Esa noche, a las 22 horas, el cuerpo de Yrigoyen fue embalsamado por el doctor Ángel Roffo. Vistieron su cadáver con el hábito de los dominicos, colocando en su pecho una bandera argentina de guerra con un crespón negro. Sus manos entrelazadas sostenían un escapulario blanco con una pequeña cruz de plata, y su cabeza fue acomodada ligeramente levantada.
El 4 de julio por la tarde, el féretro fue exhibido frente al Cementerio de la Recoleta, donde se levantó una tribuna para que los oradores lo despidieran. El gobierno decretó diez días de duelo, con banderas a media asta en los edificios públicos. Sin embargo, el Poder Ejecutivo amenazó con despedir a los empleados públicos que faltasen al trabajo para asistir a las exequias.

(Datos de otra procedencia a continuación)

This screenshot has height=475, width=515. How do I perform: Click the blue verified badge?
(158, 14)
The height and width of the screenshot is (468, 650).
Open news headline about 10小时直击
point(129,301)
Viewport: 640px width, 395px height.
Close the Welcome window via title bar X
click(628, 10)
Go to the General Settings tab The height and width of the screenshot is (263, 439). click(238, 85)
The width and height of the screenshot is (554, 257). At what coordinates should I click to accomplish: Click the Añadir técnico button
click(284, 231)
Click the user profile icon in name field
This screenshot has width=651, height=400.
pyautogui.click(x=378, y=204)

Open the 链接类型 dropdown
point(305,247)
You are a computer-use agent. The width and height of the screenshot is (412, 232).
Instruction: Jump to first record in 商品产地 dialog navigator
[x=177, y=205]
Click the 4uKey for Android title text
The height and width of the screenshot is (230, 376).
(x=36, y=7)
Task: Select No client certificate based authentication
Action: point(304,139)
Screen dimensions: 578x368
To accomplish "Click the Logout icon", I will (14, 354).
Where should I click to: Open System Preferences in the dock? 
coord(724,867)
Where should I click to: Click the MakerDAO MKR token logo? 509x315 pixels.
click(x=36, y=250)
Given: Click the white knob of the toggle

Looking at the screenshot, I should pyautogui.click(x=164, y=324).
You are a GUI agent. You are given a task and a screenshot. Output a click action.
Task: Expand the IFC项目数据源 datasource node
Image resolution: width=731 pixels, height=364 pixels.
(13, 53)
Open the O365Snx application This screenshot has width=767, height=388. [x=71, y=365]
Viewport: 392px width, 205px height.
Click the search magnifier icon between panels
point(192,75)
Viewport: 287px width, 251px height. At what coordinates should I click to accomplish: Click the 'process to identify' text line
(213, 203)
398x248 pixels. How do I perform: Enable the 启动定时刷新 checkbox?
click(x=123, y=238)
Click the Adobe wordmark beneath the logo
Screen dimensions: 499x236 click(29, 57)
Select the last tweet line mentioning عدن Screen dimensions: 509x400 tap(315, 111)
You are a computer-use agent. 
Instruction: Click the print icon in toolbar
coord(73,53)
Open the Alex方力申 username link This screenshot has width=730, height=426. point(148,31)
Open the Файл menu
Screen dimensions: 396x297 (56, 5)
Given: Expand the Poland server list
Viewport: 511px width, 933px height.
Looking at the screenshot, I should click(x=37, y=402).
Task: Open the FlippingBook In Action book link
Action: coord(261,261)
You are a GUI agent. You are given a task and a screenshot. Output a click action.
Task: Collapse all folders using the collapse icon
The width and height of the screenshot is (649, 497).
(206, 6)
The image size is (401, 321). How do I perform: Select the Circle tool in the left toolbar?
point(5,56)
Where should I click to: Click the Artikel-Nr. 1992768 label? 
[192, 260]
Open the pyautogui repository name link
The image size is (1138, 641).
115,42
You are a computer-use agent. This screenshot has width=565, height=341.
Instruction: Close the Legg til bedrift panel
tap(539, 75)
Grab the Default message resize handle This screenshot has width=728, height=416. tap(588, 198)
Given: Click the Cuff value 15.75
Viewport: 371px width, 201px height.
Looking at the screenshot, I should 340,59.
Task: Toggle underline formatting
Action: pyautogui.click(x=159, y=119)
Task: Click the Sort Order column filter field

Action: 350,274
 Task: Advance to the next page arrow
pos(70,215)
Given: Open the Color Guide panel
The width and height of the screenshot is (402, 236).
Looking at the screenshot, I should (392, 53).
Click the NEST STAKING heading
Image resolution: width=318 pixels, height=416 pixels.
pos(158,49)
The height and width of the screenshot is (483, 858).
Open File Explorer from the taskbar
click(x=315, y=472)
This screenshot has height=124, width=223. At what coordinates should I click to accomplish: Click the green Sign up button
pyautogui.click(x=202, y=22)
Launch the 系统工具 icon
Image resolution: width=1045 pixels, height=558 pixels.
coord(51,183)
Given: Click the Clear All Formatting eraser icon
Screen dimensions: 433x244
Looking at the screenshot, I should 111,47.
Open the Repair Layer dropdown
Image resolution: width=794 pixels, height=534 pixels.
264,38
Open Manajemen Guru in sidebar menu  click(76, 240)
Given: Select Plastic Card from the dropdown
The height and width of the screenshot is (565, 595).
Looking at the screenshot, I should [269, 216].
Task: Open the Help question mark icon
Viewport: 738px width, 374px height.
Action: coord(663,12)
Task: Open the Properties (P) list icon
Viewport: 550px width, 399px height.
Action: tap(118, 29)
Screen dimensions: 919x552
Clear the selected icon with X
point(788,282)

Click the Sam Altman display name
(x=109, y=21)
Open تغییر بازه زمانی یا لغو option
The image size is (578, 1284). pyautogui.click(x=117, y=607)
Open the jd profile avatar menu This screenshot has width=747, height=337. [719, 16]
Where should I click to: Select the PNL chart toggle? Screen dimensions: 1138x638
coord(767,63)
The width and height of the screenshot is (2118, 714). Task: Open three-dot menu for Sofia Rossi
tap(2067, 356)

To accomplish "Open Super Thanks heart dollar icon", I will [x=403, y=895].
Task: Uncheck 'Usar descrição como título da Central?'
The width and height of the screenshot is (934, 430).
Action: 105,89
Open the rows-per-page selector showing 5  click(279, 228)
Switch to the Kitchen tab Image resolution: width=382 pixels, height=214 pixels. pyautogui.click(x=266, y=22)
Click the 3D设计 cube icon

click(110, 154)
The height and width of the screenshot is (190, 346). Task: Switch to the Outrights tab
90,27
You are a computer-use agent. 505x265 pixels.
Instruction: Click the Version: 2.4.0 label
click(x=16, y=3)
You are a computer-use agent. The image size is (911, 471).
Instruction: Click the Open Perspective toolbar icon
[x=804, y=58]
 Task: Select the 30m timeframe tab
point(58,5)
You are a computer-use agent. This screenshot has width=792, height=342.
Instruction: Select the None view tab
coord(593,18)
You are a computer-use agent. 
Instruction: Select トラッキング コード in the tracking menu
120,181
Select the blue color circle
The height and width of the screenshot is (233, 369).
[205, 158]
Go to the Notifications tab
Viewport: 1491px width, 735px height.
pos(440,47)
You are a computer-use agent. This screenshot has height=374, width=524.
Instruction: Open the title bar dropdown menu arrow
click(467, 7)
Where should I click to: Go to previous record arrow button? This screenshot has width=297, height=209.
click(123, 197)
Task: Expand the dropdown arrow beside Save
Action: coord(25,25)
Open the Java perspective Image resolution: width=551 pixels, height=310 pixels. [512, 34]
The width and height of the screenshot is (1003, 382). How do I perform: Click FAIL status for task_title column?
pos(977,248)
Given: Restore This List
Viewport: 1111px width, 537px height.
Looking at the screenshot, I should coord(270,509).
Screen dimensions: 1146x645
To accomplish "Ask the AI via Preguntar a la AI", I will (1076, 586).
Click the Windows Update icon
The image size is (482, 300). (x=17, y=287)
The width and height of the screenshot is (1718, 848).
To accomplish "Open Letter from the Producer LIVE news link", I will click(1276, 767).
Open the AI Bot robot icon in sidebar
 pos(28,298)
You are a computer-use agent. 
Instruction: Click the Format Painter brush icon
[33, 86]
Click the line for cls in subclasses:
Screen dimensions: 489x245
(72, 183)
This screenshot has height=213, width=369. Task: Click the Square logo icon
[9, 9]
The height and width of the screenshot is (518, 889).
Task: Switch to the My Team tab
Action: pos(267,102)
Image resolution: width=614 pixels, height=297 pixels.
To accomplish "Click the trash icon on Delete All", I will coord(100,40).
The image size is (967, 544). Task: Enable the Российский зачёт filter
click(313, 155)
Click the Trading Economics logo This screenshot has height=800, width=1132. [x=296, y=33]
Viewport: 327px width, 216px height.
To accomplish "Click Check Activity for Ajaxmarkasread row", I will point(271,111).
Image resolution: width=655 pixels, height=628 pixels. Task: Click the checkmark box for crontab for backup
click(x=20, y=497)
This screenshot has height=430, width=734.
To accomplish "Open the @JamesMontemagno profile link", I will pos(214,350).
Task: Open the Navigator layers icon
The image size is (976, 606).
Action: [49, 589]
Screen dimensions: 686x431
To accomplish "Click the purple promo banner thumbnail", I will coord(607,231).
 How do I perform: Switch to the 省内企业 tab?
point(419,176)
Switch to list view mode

El velorio se realizó en su casa, donde se levantó una capilla ardiente en una de las antesalas. En la entrada, se colocó un libro para que la gente escribiera sus condolencias. El cuerpo descansaba en un ataúd de ébano platinado con manijas de plata. A las dos de la madrugada del 3 de julio, se permitió la entrada al público, que para entonces se calculaba en cientos de miles de personas.
El velatorio duró dos días y medio. Leopoldo Melo, gobernador, se acercó a la casa, pero no lo dejaron pasar y se retiró entre insultos y abucheos. A las 10 de la mañana del 6 de julio, se cerraron las puertas de la casa y, al mediodía, el cortejo partió hacia la Recoleta.
Última Voluntad y Despedida Final
Yrigoyen expresó su deseo de ser sepultado en el Panteón de los Caídos en la Revolución del Parque. La carroza fúnebre fue descartada, y la multitud, muchos de ellos viajados desde el interior del país, llevó el ataúd a pulso. Los esfuerzos del Escuadrón de Seguridad para mantener el orden fueron inútiles. Alvear tuvo que salir al balcón para calmar a la multitud.
A lo largo del cortejo, hubo empujones y caídas del ataúd, que iba de mano en mano. Los balcones de los edificios estaban llenos de personas arrojando flores y agitando pañuelos, mientras cantaban el himno. El cortejo tardó cuatro horas en llegar al cementerio, donde se pronunciaron los discursos de rigor. Se armaron dos tribunas, una dentro y otra fuera del cementerio, para despedir los restos del primer presidente electo bajo la ley Sáenz Peña.